The only thing I chose to change up that night was that I decided to walk to Willie's old rundown shack, The Office, by myself. It was one of those nights just on the cusp of autumn that cooled down with the wind and warmed up in the moonlight so that it was the perfect temperature for a light jacket and a walk.
I made it about three-quarters of the way there before Devon found me, wrapped an arm around my shoulders, and said, "So, Grace. You ready to get your drink on?"
I laughed, Devon was the drinker of the group. We, most of us, went for the good laughs and a couple drinks, but not him.
Perhaps I should describe my group or the chatter and the drinking that came before the walk home, but all of us over eighteen know how that goes. Plus, it wasn't different from any other time, as I said, so why chitter on about that?
No, it was on the way back home that my life tilted and changed its direction for good. My mother would say I was on a downhill slope, and I, for my part in the matter, came to welcome it.

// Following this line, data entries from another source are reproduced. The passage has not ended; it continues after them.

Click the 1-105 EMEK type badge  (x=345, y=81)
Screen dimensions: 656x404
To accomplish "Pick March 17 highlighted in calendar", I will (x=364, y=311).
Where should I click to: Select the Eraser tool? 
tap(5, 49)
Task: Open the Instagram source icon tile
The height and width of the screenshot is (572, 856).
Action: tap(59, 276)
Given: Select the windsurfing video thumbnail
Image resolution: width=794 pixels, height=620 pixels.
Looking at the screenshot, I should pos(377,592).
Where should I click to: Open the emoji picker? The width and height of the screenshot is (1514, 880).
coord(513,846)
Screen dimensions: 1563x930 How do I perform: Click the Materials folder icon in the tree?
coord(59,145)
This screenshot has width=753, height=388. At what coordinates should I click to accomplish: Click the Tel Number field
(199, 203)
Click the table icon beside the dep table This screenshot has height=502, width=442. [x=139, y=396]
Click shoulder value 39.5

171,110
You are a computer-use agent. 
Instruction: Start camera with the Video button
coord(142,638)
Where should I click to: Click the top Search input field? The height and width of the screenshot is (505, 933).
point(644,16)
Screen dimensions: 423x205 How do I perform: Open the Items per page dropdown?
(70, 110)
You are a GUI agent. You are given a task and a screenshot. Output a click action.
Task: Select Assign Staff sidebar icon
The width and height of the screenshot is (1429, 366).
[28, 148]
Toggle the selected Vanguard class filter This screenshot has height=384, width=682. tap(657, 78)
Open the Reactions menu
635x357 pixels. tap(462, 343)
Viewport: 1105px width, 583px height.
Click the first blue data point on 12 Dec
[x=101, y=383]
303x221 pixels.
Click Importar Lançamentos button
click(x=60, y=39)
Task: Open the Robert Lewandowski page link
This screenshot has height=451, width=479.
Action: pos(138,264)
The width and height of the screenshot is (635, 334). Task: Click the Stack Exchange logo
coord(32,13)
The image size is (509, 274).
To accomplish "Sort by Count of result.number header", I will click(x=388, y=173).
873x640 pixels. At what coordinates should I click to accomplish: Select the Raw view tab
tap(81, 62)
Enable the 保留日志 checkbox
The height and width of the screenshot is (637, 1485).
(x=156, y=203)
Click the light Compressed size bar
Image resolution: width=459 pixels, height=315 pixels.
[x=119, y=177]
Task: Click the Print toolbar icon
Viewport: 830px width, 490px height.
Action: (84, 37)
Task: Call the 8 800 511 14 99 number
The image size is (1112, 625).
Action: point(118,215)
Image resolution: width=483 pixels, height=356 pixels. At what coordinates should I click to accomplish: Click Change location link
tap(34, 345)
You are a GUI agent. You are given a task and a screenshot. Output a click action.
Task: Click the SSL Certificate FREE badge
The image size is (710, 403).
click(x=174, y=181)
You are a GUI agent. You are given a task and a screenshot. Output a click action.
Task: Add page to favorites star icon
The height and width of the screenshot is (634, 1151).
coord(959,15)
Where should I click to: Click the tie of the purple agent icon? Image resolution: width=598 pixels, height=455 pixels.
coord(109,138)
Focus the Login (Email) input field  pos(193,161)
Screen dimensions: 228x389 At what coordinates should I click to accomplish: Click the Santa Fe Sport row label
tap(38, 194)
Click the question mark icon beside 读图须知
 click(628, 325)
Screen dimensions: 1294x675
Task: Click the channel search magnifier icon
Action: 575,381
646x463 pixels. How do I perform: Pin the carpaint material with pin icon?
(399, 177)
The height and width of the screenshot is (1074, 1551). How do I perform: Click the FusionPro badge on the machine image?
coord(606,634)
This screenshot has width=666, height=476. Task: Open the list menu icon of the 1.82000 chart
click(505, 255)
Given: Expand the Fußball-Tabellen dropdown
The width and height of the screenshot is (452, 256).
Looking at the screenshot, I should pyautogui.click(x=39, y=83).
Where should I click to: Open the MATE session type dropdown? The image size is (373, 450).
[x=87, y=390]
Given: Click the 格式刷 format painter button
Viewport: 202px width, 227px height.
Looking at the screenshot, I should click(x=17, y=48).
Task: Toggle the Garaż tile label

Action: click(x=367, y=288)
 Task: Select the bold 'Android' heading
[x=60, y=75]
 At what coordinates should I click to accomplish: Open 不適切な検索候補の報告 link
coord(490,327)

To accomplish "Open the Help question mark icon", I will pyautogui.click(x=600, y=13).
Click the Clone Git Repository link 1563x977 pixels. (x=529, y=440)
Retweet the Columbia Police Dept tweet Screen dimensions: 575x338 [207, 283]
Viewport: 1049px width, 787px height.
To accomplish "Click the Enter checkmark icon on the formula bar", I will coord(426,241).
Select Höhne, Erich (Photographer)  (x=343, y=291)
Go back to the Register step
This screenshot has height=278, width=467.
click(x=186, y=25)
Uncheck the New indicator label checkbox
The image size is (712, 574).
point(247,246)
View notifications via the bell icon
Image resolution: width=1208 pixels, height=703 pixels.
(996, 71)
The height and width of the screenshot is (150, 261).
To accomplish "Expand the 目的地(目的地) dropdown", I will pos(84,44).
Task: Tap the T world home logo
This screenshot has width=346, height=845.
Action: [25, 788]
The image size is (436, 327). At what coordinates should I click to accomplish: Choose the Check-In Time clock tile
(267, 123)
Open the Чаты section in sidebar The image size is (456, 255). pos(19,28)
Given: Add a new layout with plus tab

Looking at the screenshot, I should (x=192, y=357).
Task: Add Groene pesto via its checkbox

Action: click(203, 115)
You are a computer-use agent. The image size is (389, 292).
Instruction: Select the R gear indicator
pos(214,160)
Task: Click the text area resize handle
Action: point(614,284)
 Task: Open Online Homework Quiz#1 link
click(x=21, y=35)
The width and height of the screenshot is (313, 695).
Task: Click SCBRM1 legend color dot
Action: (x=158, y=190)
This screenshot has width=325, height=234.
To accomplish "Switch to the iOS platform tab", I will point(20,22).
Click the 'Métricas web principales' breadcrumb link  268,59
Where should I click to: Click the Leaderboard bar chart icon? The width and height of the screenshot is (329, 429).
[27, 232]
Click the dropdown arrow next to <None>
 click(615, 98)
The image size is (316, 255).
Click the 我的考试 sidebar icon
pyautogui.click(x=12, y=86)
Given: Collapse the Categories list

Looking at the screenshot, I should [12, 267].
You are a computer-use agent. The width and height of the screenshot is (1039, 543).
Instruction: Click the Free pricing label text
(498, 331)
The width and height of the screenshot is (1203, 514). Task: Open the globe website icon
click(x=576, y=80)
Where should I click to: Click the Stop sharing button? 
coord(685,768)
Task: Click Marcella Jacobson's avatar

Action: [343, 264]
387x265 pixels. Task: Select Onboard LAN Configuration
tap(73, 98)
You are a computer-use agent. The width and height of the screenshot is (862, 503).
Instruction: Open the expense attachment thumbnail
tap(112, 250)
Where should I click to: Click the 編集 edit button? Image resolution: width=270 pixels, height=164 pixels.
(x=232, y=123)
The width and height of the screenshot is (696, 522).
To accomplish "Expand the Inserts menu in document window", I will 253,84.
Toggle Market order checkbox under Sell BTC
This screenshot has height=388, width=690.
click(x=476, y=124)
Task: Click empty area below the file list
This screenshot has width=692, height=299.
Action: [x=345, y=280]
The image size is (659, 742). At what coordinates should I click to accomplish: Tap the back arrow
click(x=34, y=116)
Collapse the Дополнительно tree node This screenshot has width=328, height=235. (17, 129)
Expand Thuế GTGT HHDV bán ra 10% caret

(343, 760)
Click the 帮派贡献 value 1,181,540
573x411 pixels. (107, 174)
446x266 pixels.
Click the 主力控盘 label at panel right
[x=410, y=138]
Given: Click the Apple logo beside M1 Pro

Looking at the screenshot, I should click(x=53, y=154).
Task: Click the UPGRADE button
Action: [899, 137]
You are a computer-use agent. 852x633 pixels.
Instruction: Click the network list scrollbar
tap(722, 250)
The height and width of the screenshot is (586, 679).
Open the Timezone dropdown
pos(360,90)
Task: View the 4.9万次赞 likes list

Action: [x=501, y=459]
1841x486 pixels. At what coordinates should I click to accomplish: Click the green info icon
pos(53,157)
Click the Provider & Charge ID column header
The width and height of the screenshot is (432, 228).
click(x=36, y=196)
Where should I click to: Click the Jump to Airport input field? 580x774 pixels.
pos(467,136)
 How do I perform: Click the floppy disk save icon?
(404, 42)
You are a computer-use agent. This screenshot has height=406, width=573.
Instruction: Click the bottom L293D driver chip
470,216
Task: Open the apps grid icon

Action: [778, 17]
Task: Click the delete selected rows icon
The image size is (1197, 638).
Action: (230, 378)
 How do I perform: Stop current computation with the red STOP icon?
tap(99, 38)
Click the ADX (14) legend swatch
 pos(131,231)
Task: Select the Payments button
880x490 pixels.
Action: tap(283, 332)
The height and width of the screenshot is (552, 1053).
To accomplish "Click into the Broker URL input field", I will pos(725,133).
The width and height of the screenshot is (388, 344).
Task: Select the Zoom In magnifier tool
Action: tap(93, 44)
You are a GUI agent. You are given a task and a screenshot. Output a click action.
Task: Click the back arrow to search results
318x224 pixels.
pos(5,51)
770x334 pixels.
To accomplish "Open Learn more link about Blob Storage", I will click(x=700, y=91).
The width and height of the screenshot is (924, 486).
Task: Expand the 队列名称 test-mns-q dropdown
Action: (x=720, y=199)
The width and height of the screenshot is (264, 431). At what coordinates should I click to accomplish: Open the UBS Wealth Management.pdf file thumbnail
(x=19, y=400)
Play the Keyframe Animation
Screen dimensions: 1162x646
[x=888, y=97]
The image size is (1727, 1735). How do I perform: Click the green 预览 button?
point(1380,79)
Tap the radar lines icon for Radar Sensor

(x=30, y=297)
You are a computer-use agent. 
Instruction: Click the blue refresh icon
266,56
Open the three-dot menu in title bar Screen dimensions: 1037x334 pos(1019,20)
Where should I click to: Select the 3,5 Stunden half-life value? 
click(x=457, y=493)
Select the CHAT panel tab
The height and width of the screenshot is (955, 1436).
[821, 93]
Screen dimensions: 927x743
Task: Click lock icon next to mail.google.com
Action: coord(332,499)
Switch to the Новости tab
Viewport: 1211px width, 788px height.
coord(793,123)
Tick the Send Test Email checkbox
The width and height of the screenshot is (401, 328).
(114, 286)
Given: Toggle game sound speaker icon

Here's where the story gets good, so tune in. Maybe then you can tell me what happened because I'm still reeling.
I had my jacket draped over my arm, my face tilted into the wind a little to cool the heady glow of being around everyone and having a little fun. The night was winding down, people were going home, bars were shutting up for the night, and soon it seemed like just me and a few stragglers here and there. Now, I'm not stupid. Bars have shut down, people have left, it's dark, and I was alone. I was starting to get nervous.
Sure, I told myself that I'd be fine, but I'd seen every horror film and read every instance of women disappearing only to show up raped and dead. I did not want to be that girl, and so I jumped at every little bird flapping its wings and pebble my toe accidentally connected with and sent skittering. On edge, I clung to every shape of a couple that were stumbling along the sidewalk on the other side of the road. If other people were about, I wasn't going to disappear without a trace for certain. No one would kill me, and a mugger might be more easily stopped.
Or so I thought.
I never saw him- them, her, I don't know who. Walking past an alley, my attention on the couple across the street, someone must have slipped behind me. I felt a prick on the side of my neck, an arm that snaked around my waste, a hand over my mouth, and then I sunk into the person holding me and was out.